Theodore Lyman’s letter is from Meade’s Headquarters, 1863-1865: Letters of Colonel Theodore Lyman from the Wilderness to Appomattox, p. 170-3. Edited by George R. Agassiz. Boston, Massachusetts Historical Society, 1922. Available via Google Books.

A Wounded Hand (June 18, 1864)

V Corps commander Gouverneur K. Warren and staff, photographed by Mathew Brady outside Petersburg on June 21. Warren had escaped Brady's attentions at Cold Harbor (Library of Congress).

V Corps commander Gouverneur K. Warren and staff, photographed by Mathew Brady outside Petersburg on June 21. Warren had escaped Brady’s attentions at Cold Harbor (Library of Congress).
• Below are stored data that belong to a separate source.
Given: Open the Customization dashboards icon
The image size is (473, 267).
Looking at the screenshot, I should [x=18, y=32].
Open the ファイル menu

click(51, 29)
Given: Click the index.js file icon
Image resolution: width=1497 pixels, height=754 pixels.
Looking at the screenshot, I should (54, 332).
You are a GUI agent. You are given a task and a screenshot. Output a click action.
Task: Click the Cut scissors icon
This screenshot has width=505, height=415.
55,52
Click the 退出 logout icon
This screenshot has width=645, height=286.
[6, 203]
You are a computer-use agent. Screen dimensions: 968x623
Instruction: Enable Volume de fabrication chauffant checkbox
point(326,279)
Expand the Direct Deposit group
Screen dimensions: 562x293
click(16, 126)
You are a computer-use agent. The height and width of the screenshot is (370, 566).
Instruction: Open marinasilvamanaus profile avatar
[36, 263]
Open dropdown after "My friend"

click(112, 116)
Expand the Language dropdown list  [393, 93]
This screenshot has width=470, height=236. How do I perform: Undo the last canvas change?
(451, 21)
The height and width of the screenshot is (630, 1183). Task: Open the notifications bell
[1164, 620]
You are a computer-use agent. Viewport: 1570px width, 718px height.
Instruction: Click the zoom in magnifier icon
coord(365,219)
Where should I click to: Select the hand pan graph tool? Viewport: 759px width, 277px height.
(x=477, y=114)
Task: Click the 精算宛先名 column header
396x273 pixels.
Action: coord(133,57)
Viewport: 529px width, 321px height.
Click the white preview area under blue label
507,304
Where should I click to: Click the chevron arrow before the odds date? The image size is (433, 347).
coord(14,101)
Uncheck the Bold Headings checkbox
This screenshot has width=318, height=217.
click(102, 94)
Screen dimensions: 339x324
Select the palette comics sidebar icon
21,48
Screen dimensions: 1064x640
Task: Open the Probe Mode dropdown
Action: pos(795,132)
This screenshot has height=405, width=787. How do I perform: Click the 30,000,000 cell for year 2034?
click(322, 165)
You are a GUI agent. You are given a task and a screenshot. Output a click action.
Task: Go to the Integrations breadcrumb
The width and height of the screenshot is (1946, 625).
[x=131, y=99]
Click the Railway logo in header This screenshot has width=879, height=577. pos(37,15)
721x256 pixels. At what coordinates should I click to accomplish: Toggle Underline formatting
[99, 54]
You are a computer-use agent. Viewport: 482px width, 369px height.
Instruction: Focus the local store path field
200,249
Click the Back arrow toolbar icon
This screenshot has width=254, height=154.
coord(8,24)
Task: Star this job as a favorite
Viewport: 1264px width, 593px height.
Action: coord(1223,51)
More from Theodore Lyman, in which he describes the Army of the Potomac’s ineffectual attacks before Petersburg on June 18 and provides some examples of General Meade in his “great peppery” mode. At this point, after more than a month of hard marching and even harder fighting, the army was almost a spent weapon. As Lyman writes, “You cannot strike a full blow with a wounded hand.” On June 18 Grant decided that headlong assaults against Petersburg’s defenses would result only in useless bloodshed. He prepared to lay siege. “I am perfectly satisfied that all has been done that could be done, and that the assaults to-day were called for by all the appearances and information that could be obtained,” he wrote in a message to Meade. “Now we will rest the men and use the spade for their protection until a new vein can be struck.”

The Major Roebling whom Lyman mentions is Washington Augustus Roebling. After the war his father, John, designed the Brooklyn Bridge and Washington took over the project after the death of his father. Roebling married Gouverneur Warren’s sister, Emily, in January 1865.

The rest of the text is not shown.